Diocles of Carystus
Diocles of Carystus (/ˈdaɪ.əkliːz/; Greek: Διοκλῆς ὁ Καρύστιος; Latin: Diocles Carystius; also known by the Latin name Diocles Medicus, i.e. "Diocles the physician"; c. 375 BC – c. 295 BC) was a very celebrated Greek physician, born in Carystus, a city on Euboea, Greece. Diocles lived not long after the time of Hippocrates, to whom Pliny says he was next in age and fame.[1] Not much is known of his life, other that he lived and worked in Athens, where he wrote what may be the first medical treatise in Attic (not in Ionic as was customary in Greek medical writings). His most important work was in practical medicine, especially diet and nutrition, but he also wrote the first systematic textbook on animal anatomy. According to a number of sources, he was the first to use the word "anatomy" to describe the study.[2] He belonged to the medical sect of the Dogmatici, and wrote several medical works, of which only the titles and some fragments remain, preserved by Galen, Caelius Aurelianus, Oribasius, Athenaeus (in the Deipnosophistae), and other ancient writers.[3]

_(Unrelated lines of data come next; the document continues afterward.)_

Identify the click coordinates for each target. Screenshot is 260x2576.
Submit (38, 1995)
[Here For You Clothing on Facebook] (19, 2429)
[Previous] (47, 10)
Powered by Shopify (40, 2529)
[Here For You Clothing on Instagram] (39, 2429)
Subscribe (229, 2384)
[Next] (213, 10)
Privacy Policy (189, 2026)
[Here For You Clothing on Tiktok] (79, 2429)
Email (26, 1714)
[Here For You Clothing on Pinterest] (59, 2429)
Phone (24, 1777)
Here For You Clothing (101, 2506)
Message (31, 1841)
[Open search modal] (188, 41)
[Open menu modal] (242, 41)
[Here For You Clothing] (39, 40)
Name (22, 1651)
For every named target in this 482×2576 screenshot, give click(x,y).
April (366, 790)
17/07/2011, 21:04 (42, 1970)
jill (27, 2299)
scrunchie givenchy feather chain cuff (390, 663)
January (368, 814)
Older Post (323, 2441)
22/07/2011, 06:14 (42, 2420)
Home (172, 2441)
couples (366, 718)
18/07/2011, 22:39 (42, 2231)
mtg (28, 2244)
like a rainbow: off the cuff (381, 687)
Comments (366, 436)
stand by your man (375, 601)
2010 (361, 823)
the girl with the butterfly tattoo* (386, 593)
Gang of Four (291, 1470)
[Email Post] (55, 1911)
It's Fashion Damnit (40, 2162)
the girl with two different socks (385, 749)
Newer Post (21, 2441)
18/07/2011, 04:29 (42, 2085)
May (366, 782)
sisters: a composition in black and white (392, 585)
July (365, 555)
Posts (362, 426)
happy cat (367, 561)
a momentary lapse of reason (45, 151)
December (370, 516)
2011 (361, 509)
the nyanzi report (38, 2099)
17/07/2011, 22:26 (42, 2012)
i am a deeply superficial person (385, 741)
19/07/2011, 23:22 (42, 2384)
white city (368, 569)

There is a letter in his name addressed to king Antigonus, entitled A Letter on Preserving Health (Greek: Ἐπιστολὴ Προφυλακτική), which is inserted by Paul of Aegina at the end of the first book of his own medical compendium, and which, if genuine, was probably addressed to Antigonus II Gonatas, king of Macedon, who died in 239 BC, at the age of eighty, after a reign of forty-four years.[4] It resembles in its subject matter several other similar letters ascribed to Hippocrates, and treats of the diet fitted for the different seasons of the year.
It used to be said that Diocles was the first to explain the difference between the veins and arteries; but this does not seem to be correct, nor is any great discovery connected with his name. His fragments have been recently collected and translated in English by Philip van der Eijk, with a commentary in a separate volume.
Diocles insisted that health requires an understanding of the nature of the universe and its relationship to man. Diocles emphasized that nerves are the channels of sensations and that interference with them is directly involved in the pathology of disease.[5]
Diocles was the inventor of a surgical instrument for the extraction of weapons or missiles such as barbed arrowheads that were embedded into the body, called Dioclean cyathiscus (Greek: κυαθίσκος τοῦ Διοκλέους).[6]
Notes
- ↑ Pliny, Natural History xxvi. 6
- ↑ Isaac Asimov, Asimov's Biographical Encyclopedia of Science and Technology 2nd Revised Edition
- ↑ Galen, De alimentis facultatibus, i. 1
- ↑ Paul of Aegina, Medical Compendium in Seven Books, i
- ↑ Marcus Bach. (1968). The Chiropractic Story. DeVors&Co., inc., Los Angeles, California. USA
- ↑ Celsus, Book VII. 5. 2B–3B
References
- Smith, William (editor). Dictionary of Greek and Roman Biography and Mythology, "Diocles Carystius", Boston, (1867).
- van der Eijk, Philip J. (2000). Diocles of Carystus : a collection of the fragments with translation and commentary. Leiden: Brill. ISBN 90-04-10265-5.
- Magill, Frank Northen; Aves, Alison (1998). Dictionary of World Biography. Taylor & Francis. ISBN 9781579580407. Retrieved 1 September 2013.
Further reading
- Jaeger, Werner (1948). Aristotle: Fundamentals of the History of His Development (2nd ed.). Oxford: Oxford University Press.
- Jaeger, Werner (1938). Diokles von Karystos (in German). Berlin: W. de Gruyter & Co.
- Jaeger, Werner (1945). Paideia: The Ideals of Greek Culture: The Conflict of Cultural Ideals in the Age of Plato. Gilbert Highet, trans. (2nd ed.). New York: Oxford University Press.
- Phillips, E. D. (1973). Greek medicine. London: Thames & Hudson. ISBN 0-500-40021-0.
- Sigerist, Henry (1961). A History of Medicine: Early Greek, Hindu, and Persian Medicine 2. New York: Oxford University Press.
- von Staden, Heinrich (1992). "Jaeger's 'Skandalon der historischen Vernunft': Diocles, Aristotle, and Theophrastus". In Calder III, William M. Werner Jaeger reconsidered. Atlanta: Scholars Press.